Why biometric regulation needs to be risk-based and proportionate to use-cases

Matt Peake, global director of public policy at Onfido, responds to the Ryder Review which calls for new laws to govern biometric data and to suspend the use of live facial recognition in public spaces until regulation is put in place.

Posted 10 August 2022 by Christine Horton

Biometric technology was first introduced in the 1960s as a way to analyse acoustic speech and phonic sounds, and later for fingerprint scanning and identification by the FBI. Today, it has evolved to encompass many more use cases spanning both B2B and B2C, from unlocking a smartphone in seconds to supporting registrations to a digital bank, and processing passengers quickly and accurately at border control.

But there is concern in some quarters that the rate of innovation, particularly the deployment of facial biometrics, has in some cases outpaced development of legal frameworks to govern it. In particular there are questions about the use of facial recognition on a mass scale in public spaces by law enforcement, and a perceived lack of regulatory accountability.

Introducing the Ryder Review

These concerns were explained in an independent legal review led by Matthew Ryder QC which highlights what many in the market have been attempting to address; a fragmented regulatory landscape under existing laws such as the EU’s General Data Protection Regulation (GDPR) which need to be defined and brought up to date.

The review calls for new laws to govern the use of biometric data, and to suspend the use of live facial recognition in public spaces until appropriate legislation has been passed. While it’s imperative that the findings in the report are given due consideration, there is an important caveat. Not all use cases involving biometric technologies present the same level of risk. For example the risk associated with using biometrics to verify new customers opening a bank account is very different from  law enforcement using it for public surveillance.

We must be careful not to conflate all use-cases with the same regulatory need. If the industry is to continue to evolve and progress as quickly as it has in the last 60 years, we need to establish a risk-based and proportionate approach to regulation that continues to promote innovation.

Understanding the case for further regulation

Done correctly, regulation can help to boost security, privacy and innovation. However it is important that frameworks are robust and proportionate, delivering outcomes that meet the needs of all parts of the ecosystem whether that’s the service provider, biometric specialist or end-user.

The review focused primarily on use of biometrics within the public sector. In this space, biometrics is regularly tied to security as part of law enforcement or national defence, while it is also used in our airports at border control. It is particularly important that use cases involving law enforcement, which might be considered higher risk, are subject to appropriate guidance and where necessary regulation governing their use. 

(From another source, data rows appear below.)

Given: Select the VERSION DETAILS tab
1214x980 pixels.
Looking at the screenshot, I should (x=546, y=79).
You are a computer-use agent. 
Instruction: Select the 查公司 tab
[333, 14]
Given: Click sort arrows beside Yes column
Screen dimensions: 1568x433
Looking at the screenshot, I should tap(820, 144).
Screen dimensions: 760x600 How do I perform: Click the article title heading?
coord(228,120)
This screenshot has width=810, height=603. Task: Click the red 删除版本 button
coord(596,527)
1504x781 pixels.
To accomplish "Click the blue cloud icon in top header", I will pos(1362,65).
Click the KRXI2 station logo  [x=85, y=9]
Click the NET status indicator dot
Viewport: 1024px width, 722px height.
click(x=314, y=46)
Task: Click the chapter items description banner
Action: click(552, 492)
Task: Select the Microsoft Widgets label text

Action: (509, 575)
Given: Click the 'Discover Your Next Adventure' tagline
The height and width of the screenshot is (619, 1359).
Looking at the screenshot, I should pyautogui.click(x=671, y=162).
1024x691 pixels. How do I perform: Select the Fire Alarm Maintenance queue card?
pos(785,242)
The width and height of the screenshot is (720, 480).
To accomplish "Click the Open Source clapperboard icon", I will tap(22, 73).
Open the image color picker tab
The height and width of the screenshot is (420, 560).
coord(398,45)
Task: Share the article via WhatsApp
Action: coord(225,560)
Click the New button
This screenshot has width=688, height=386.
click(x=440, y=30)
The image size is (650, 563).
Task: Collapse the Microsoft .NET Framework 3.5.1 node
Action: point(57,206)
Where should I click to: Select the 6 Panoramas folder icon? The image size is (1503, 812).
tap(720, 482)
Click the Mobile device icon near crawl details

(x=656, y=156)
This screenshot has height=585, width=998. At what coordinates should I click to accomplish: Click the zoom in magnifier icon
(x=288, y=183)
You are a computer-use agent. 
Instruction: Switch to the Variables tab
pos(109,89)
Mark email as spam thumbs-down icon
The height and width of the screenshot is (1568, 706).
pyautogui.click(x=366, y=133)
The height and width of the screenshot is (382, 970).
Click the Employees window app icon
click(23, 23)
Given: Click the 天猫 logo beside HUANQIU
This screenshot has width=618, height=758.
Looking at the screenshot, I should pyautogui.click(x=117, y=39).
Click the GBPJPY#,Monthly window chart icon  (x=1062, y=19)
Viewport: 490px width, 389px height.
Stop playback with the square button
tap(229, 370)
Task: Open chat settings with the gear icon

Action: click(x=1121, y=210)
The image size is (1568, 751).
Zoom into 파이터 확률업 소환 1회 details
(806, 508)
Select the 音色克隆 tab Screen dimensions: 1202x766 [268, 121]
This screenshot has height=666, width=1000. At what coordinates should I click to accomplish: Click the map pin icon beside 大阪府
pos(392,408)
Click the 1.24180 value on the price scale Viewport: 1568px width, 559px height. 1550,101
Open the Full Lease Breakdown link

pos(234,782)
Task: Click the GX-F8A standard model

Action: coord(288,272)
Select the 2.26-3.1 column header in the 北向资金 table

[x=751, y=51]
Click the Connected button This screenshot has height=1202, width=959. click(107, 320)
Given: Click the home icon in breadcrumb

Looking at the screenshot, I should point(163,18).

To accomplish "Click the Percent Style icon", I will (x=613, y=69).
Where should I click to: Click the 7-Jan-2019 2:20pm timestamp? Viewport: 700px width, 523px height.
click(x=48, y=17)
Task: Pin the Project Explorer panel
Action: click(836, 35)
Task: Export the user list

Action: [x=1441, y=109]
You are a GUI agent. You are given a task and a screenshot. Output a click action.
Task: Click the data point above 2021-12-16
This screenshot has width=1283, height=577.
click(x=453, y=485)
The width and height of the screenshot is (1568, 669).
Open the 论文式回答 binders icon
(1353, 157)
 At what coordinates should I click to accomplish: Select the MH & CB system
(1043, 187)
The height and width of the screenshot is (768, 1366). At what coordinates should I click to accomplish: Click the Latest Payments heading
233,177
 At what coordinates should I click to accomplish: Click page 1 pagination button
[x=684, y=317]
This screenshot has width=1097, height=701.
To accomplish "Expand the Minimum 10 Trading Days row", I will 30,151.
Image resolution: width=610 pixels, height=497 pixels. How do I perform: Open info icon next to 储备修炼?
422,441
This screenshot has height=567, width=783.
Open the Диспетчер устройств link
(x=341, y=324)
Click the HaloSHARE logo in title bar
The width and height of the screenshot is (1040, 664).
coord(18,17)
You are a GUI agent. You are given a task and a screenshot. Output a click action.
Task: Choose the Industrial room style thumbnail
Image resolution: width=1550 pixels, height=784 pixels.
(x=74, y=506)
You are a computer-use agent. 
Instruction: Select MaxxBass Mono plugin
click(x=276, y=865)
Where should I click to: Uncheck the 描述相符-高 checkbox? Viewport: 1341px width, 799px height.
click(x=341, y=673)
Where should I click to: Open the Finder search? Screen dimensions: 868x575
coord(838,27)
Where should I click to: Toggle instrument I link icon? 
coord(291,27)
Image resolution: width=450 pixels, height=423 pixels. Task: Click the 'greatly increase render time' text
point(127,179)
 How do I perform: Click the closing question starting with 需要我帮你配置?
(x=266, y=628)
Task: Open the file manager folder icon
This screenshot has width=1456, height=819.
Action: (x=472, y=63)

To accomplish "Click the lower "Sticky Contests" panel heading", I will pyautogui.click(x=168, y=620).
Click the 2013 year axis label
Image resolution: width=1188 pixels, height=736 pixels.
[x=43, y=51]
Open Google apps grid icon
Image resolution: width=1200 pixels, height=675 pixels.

Regulation is not one-size-fits all

That said, it’s important to take a holistic view and consider the variety of biometric use cases. The review’s focus on public sector deployment, particularly by the police, is one of many instances where biometrics has been implemented. For instance, biometrics helps us unlock our smartphones and enables us to verify our identity to access businesses, services and products online. As we’ve also seen, the technology also plays a critical role in KYC and the fight against online fraud – with many citizens actively seeking it out to keep their online accounts safe.

We must not conflate very different use cases when thinking about the level and type of regulation that should apply to new technologies. The approach needs to be risk-based, proportionate and not duplicate existing legislation that, when applied appropriately, covers a lot of the legitimate concerns raised. A failure to distinguish between how biometrics can be deployed in low-risk vs high-risk scenarios can create distrust – even where it is used for the public good – like in age verification or anti-money laundering checks.

To that end, biometrics is already making digital access for online businesses and services more accessible, convenient and secure. For instance, low-risk deployment, like in digital identity verification, is now more accurate than in-person identity checks, which often succumb to human error and bias. Biometrics is also supporting faster, more accurate KYC and AML checks, PEP and sanctions checks and right-to-work verification – blending the physical and virtual worlds to keep citizens safe and participating in the digital economy.

Building on the review

Matthew Ryder and the Ada Lovelace Institute have laid the groundwork for further discussion on how biometrics is governed in the UK. This of course needs to take into account existing laws and regulatory guidance that govern biometrics, to ensure we do not duplicate existing practice, nor add in unnecessary complexity and cost for providers. The review has demonstrated the need for clear legal frameworks that provide certainty and consistency for both businesses and citizens alike, given how essential security, privacy and trust are for applications of biometrics to be successful.

While the review focused almost exclusively on the public sector, its findings are pertinent to the private sector too. It’s crucial that private industry is engaging regularly with the actions coming out of the review. I know that we, along with other forward-thinking private sector biometrics businesses, look forward to working closely with the Institute, and contributing our deep expertise to progress the next planned phase of work in this space.

Matt Peake is global director of public policy at Onfido.